Quinn Mills, president of the Sustainable Fashion Initiative at the University of Cincinnati, believes that we should do our best to learn about the brands we buy from.

“I know researching companies isn’t fun when you just want to buy stuff,” she said. “But just try to be more conscious.” 

Fast fashion brands tempt consumers with impossibly-low prices, but Mills makes a point to really break that price tag down. 

“If you see a shirt for five dollars that’s brand new at a store ... wouldn’t you want to receive more than five dollars to make this?” she said, emphasizing that the company, retail employees, factory owner and garment workers are all splitting that tiny check. 

Mills summarized her attitude by simply saying: “Think about who made your clothing.”

Both Mills and White demonstrate just how many sustainable alternatives there are to buying new clothes, but what about getting rid of old clothes? 

White pointed out that while many of us might donate to Goodwill, this isn’t the end of your clothing’s environmental impact.

“While donating is great, you also have to think about the other side of it,” White said. “Even when people are donating, they’re still buying new.” 

In 2016, Fashionista reported that thrift stores are only able to sell about 20 percent of the donations they receive, while the rest is sold in developing countries.
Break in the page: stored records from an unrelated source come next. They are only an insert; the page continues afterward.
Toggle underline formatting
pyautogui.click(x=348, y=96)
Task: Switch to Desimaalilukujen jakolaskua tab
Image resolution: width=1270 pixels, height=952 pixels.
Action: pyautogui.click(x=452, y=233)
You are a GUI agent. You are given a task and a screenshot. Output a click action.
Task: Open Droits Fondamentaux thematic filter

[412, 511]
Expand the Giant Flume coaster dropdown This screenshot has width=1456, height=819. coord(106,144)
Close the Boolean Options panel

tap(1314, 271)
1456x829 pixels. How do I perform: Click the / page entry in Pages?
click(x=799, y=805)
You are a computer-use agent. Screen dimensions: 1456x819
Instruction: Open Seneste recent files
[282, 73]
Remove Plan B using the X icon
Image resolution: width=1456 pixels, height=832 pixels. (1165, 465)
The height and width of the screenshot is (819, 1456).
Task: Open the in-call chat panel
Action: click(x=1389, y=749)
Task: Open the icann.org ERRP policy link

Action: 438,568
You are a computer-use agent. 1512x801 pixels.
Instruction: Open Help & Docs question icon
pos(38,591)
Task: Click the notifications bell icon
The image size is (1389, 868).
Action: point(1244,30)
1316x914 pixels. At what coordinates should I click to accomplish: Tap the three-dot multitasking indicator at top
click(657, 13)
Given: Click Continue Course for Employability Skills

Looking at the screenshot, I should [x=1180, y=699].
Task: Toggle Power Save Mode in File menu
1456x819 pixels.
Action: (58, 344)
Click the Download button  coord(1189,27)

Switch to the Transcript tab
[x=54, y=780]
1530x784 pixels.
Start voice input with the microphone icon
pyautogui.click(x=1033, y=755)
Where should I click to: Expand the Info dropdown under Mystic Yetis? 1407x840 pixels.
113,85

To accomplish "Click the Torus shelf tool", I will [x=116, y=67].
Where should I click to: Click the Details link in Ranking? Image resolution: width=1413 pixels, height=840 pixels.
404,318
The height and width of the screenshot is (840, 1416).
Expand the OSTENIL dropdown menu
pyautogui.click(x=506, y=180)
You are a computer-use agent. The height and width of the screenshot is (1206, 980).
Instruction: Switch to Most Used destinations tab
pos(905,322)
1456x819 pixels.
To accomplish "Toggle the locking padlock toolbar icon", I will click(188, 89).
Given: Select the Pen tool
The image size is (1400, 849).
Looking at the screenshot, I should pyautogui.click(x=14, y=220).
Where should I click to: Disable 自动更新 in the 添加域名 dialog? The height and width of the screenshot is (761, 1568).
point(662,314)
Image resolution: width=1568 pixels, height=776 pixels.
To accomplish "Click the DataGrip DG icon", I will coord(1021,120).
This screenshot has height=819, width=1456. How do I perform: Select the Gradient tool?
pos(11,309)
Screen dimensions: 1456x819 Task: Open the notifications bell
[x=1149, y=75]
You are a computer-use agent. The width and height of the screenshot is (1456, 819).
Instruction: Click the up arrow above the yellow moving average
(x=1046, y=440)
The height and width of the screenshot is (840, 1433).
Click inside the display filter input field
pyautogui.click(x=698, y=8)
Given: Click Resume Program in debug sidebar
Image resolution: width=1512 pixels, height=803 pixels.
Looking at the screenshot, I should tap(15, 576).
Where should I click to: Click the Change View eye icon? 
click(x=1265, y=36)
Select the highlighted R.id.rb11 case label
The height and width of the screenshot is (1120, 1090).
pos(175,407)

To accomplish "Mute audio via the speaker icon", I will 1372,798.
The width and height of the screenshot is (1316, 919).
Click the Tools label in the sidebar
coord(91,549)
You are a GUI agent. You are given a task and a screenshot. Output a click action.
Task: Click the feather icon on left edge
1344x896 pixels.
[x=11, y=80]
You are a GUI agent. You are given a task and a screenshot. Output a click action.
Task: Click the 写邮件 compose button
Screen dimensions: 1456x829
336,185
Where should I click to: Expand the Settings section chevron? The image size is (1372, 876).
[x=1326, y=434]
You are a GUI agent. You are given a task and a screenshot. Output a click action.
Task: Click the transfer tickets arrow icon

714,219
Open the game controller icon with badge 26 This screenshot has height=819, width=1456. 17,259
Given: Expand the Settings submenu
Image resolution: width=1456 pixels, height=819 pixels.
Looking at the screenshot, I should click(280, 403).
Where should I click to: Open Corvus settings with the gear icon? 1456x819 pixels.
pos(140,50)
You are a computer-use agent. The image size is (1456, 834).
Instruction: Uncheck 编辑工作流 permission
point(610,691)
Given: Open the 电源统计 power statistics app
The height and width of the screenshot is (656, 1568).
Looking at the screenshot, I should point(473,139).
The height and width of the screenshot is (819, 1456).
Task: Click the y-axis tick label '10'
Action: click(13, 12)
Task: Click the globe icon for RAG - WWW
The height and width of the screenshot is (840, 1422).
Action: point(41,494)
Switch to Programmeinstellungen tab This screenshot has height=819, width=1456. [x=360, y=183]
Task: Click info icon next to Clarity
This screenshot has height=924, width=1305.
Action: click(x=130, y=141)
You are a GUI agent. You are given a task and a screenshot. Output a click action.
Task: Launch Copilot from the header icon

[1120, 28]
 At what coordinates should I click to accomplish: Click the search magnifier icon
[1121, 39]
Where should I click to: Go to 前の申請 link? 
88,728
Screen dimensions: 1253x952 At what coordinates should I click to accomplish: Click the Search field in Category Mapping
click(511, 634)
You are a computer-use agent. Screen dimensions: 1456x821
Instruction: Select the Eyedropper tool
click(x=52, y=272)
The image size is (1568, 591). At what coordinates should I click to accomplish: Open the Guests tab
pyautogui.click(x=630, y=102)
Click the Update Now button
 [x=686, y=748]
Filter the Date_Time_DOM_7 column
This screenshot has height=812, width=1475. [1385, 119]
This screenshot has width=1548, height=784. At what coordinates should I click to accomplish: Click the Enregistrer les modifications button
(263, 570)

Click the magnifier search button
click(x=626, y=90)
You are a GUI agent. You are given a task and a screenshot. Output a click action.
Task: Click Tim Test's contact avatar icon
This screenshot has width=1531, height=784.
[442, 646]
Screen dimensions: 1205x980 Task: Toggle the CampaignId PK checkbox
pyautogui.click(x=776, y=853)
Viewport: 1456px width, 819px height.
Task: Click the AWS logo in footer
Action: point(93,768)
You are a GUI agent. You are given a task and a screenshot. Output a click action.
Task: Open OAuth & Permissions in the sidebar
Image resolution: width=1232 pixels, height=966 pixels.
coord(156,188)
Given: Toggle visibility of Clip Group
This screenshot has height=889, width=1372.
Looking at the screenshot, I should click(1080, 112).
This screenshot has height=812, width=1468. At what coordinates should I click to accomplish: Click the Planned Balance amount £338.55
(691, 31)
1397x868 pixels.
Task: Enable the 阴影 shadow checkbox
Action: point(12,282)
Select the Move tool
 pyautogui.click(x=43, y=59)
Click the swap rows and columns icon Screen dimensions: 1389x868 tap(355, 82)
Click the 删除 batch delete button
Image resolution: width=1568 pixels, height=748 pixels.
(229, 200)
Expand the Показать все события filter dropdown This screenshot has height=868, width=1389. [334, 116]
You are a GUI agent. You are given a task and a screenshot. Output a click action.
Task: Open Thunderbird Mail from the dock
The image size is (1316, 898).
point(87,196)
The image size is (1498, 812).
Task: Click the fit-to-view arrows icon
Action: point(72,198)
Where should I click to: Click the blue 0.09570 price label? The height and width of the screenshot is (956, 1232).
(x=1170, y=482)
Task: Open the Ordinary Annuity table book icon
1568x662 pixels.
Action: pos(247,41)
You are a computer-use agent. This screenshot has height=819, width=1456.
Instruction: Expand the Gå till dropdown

In many of these countries, local garment businesses are struggling to compete with the massive bales of used, mostly American clothing being imported. 

Choosing recycling over donating can be hit-or-miss as well. Clothing recycling programs set up by retailers, promising discounts in exchange for any and all clothing donations, don’t do much but promote more consumption. Recycling textiles is a deceptively difficult process, especially as more and more garments are made from mixed-fiber fabrics, like polyester-cotton blends. 

According to Industrial Fabrics Association International, these fibers cannot be mechanically separated, meaning recycling facilities often resort to chemicals that damage the fibers and harm the environment when they are disposed of.

Instead of donating or throwing away, White recommends repairing, swapping or borrowing from friends. She used Halloween as an example — a holiday almost dedicated to unrepeatable outfits. 

“If you have a costume and needed like, one thing, see if you can borrow it from a friend,” White said. 

Miami’s Fashion and Design club holds clothing swaps, where any student can come in, donate old clothes in exchange for tickets, which can be used to “buy” other donated items. King Library also debuted their Makerspace earlier this semester, which includes sewing machines that students can use to repair or hem their clothes.

So, before you order a new t-shirt from your favorite campus club, or “make some noise” at a basketball game for a tee shot out of an air cannon, think about what went into making it, how you’ll use it and what you’ll do when you don’t want it anymore. 

There are plenty of ways to get clothes on campus with a smaller carbon footprint. Buying used, swapping with friends, borrowing for special occasions and repairing are all ways to extend the life of our clothes and to give them new purpose when we’re done with them. 

As sustainability becomes an unavoidable concern in all of our lives, we can look into our own closets, and the closets of our friends, to see what we can do to help.